### Input material
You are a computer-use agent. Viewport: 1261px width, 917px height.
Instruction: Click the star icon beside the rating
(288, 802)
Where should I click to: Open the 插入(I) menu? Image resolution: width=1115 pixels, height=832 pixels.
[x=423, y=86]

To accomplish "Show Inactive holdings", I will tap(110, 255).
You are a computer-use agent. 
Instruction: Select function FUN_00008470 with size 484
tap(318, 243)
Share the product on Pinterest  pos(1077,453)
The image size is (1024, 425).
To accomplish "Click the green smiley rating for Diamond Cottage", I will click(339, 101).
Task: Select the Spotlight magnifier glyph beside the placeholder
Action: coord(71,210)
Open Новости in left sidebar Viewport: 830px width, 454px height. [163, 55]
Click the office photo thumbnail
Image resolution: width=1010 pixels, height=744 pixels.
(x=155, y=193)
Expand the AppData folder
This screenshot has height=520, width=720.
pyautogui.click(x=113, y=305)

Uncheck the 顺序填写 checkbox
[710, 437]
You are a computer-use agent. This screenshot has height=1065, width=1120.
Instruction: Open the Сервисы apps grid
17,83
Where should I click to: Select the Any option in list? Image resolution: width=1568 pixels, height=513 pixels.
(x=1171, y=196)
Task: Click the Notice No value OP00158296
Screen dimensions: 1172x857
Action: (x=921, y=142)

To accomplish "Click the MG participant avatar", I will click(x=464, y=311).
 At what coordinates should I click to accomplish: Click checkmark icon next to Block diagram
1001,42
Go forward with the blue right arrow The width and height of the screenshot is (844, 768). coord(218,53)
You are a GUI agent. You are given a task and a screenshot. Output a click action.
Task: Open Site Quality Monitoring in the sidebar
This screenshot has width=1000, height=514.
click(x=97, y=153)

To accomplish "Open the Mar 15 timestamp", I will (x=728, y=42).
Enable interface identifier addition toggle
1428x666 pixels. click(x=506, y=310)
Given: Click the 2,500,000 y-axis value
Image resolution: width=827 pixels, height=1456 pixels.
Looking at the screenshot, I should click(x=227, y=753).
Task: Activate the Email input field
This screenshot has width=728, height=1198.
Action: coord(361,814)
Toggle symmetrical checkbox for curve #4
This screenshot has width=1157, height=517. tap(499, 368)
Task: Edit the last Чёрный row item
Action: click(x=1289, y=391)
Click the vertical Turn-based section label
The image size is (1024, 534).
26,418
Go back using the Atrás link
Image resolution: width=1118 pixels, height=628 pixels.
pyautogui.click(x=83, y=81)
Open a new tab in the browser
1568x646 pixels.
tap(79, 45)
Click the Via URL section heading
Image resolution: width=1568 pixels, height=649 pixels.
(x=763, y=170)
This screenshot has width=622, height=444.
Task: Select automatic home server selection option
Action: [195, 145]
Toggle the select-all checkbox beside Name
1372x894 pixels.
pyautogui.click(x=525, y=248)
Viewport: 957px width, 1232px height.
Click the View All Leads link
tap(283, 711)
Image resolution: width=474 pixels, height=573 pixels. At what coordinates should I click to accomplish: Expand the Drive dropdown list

### Exercise
Search the records for lines holding the word "section", then copy each line you find.

### Solution for this exercise
Click the vertical Turn-based section label
Click the Via URL section heading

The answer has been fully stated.